» Document segment
···

Trade and other receivables

The Group’s exposure to credit risk is influenced mainly by the individual characteristics of each customer. Management considers that the demographics of the Group’s customer base, including the default risk of the industry and country in which customers operate, has less of an influence on credit risk.. Credit risk is managed through credit approvals, establishing credit limits and continuously monitoring the credit worthiness of the customers to which the Company grants credit terms in the normal course of the business. The expected credit loss over life time of the asset is after consideration of current economic conditions prevailing on the date of approval of financial statements taking into account impact of global health pandemic COVID 19. The actual impact could be different.

 

Cash and cash equivalents and other investments

In the area of treasury operations, the Group is presently exposed to counter-party risks relating to short term and medium term deposits placed with public-sector banks, and also to investments made in mutual funds.

 

The Chief Financial Officer is responsible for monitoring the counterparty credit risk and has been vested with the authority to seek Board’s approval to hedge such risks in case of need.

···

» Requirement
Copy the credit risk passage word for word, from "The Group’s exposure" up to and including "could be different.".

Items drawn from a dataset:
···

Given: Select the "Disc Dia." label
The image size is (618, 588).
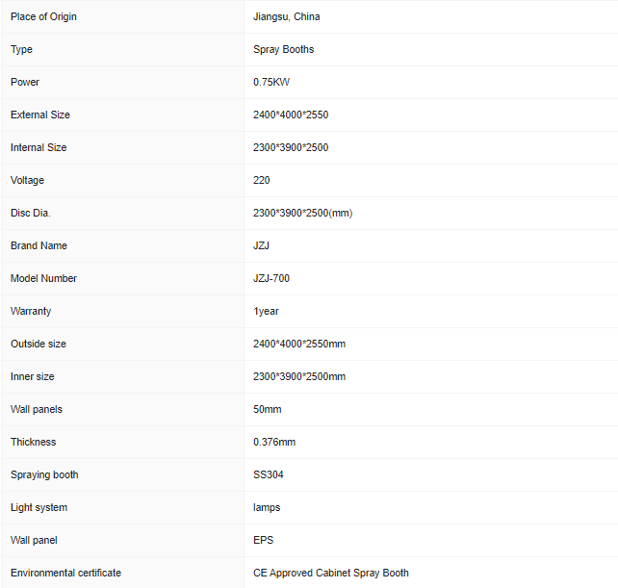Looking at the screenshot, I should coord(31,213).
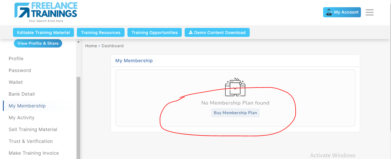Open Bank Detail from sidebar
391x159 pixels.
[x=22, y=94]
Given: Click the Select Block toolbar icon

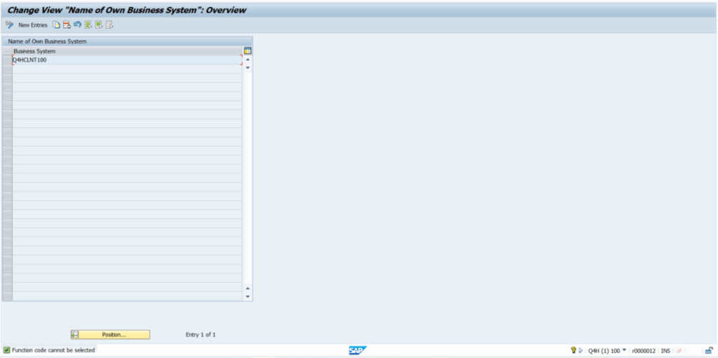Looking at the screenshot, I should [99, 25].
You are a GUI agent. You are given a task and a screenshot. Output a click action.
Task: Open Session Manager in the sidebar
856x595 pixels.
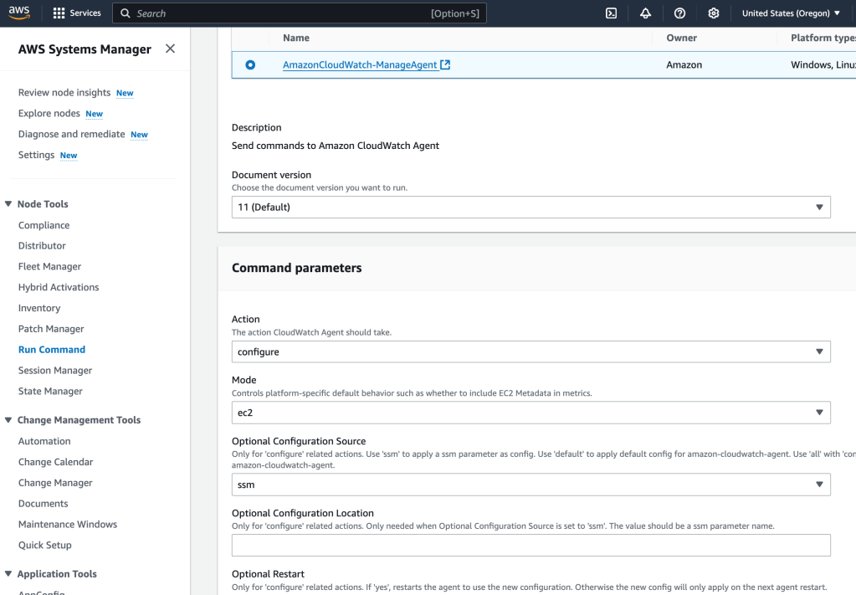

···

» Response to this exercise
The Group’s exposure to credit risk is influenced mainly by the individual characteristics of each customer. Management considers that the demographics of the Group’s customer base, including the default risk of the industry and country in which customers operate, has less of an influence on credit risk.. Credit risk is managed through credit approvals, establishing credit limits and continuously monitoring the credit worthiness of the customers to which the Company grants credit terms in the normal course of the business. The expected credit loss over life time of the asset is after consideration of current economic conditions prevailing on the date of approval of financial statements taking into account impact of global health pandemic COVID 19. The actual impact could be different.